11.09.2010  |  Klaus Singer
Am Wochenende treffen sich die "Vorturner" der Finanzmärkte, die Chefs der Notenbanken und Aufsichtsbehörden, und beraten über "Basel III".

Es geht um neue globale Eigenkapitalstandards für Banken. Wie bitte - "global"? Die USA haben bis heute nicht einmal „Basel II“ umgesetzt. Aber vielleicht machen sie jetzt mit, auch Fed-Chef Bernanke wird in Basel erwartet.

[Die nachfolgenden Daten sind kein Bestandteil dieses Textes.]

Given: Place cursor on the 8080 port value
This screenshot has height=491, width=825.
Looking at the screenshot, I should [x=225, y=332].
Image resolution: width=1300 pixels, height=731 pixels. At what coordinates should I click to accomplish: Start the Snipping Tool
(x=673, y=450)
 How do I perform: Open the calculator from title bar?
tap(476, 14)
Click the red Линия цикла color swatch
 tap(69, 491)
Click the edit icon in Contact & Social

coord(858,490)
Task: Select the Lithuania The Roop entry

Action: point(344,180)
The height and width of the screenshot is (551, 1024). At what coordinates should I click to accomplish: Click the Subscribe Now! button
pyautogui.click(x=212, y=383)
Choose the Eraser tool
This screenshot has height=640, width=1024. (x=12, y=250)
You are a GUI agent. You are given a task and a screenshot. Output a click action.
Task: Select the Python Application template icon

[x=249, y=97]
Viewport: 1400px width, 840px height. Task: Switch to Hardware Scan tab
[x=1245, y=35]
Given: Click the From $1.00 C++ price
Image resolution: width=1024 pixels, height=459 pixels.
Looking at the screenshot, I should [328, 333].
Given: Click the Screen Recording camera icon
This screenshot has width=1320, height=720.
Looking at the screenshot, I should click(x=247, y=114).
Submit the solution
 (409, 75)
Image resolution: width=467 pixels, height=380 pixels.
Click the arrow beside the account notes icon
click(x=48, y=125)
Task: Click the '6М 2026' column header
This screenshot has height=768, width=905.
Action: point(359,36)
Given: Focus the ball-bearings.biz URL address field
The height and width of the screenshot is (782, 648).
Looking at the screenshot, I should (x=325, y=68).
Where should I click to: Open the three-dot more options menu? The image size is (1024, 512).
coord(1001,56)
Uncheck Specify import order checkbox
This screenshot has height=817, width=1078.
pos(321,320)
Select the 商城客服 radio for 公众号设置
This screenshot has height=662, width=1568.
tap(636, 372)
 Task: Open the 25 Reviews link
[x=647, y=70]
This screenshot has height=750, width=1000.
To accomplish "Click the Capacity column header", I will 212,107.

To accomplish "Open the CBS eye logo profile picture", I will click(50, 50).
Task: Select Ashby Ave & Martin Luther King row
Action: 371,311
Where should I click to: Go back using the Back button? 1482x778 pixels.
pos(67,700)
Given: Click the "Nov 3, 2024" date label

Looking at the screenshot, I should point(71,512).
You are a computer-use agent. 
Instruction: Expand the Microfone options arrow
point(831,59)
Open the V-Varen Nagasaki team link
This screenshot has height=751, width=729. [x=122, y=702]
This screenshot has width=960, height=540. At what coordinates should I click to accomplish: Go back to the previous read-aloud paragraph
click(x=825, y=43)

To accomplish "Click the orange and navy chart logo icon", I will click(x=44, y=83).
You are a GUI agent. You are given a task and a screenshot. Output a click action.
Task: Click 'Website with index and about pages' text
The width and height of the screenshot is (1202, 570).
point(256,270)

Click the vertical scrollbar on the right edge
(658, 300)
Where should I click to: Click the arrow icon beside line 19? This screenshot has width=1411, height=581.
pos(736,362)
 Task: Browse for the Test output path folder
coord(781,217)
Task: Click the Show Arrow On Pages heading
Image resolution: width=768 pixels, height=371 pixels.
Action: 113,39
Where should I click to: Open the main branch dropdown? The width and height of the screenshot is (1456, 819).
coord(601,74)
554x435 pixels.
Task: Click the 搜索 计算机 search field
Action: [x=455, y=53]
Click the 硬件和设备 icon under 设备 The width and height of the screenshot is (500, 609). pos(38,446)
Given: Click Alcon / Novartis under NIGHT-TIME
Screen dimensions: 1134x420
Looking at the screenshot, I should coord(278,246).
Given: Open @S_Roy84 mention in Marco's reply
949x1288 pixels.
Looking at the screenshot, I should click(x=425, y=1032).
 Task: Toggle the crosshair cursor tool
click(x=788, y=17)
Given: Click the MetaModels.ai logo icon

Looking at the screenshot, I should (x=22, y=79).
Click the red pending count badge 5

Kommt es am Wochenende zum Konsens, so wird der auf dem G20-Teffen im November in Seoul zur Abstimmung vorgelegt.

Die deutschen Banken haben schon einmal reklamiert, dass bei Inkrafttreten der neuen Regeln eine Kreditklemme droht. Man benötigte etwa 100 Mrd. Euro an neuem Eigenkapital. Wenn das nicht beizubringen sei, müsste eben die Kreditvergabe gedrosselt werden. Dem widersprach Marting Blessing, Chef der Commerzbank, gestern. Nur Theaterdonner?

Die Einzelheiten von "Basel III" sind nicht veröffentlicht, aber die Richtung ist klar. Die Definition des aufsichtsrechtlich akzeptierten "Kernkapitals" wird deutlich strenger. Mischformen von Fremd- und Eigenkapital, aber auch Posten erwarteter Einnahmen werden zu deutlich kleineren Anteilen anrechenbar sein. Strenger wird auch die Berechnung der Risiken, dadurch steigen die Aktiva im globalen Schnitt um etwa 30%.

Der Zähler der regulatorischen Schlüsselquote (Kernkapital zu risikogewichteten Aktiva) schrumpft, der Nenner wächst. Gleichzeitig soll die Untergrenze dieser Quote heraufgesetzt werden und zwar auf 6% statt jetzt 4%. Hinzu soll ein Puffer von 3% für Krisenzeiten kommen. Der Basler Vorschlag enthält noch einen zusätzlichen "antizyklischen" Puffer von 3%, der in Boomzeiten aufgebaut werden soll. Damit käme man auf eine minimale Kernkapitalquote von 12% im Boom. In dieser Definition heißt "Boom" eine signifikante Abweichung des aktuellen Verhältnisses zwischen nationalem Kreditvolumen und BIP vom langfristigen Trend.

Für die Umsetzung der einzelnen Vorschriften gelten Übergangsfristen von bis zu acht Jahren.

Die Pläne gehen meiner Meinung in die richtige Richtung, wobei mal abgewartet werden sollte, wie stark sie noch verwässert werden und wie groß die Spielräume bei der nationalen Implementation sind. Ich vermute, es läuft darauf hinaus, dass sich hinter ein paar markigen Richtlinien so viele Fußnoten und Ausnahme-Regelungen verbergen, dass am Ende nicht viel übrig bleibt. Das mach die Banken-Systeme dann jedenfalls auch nicht sicherer.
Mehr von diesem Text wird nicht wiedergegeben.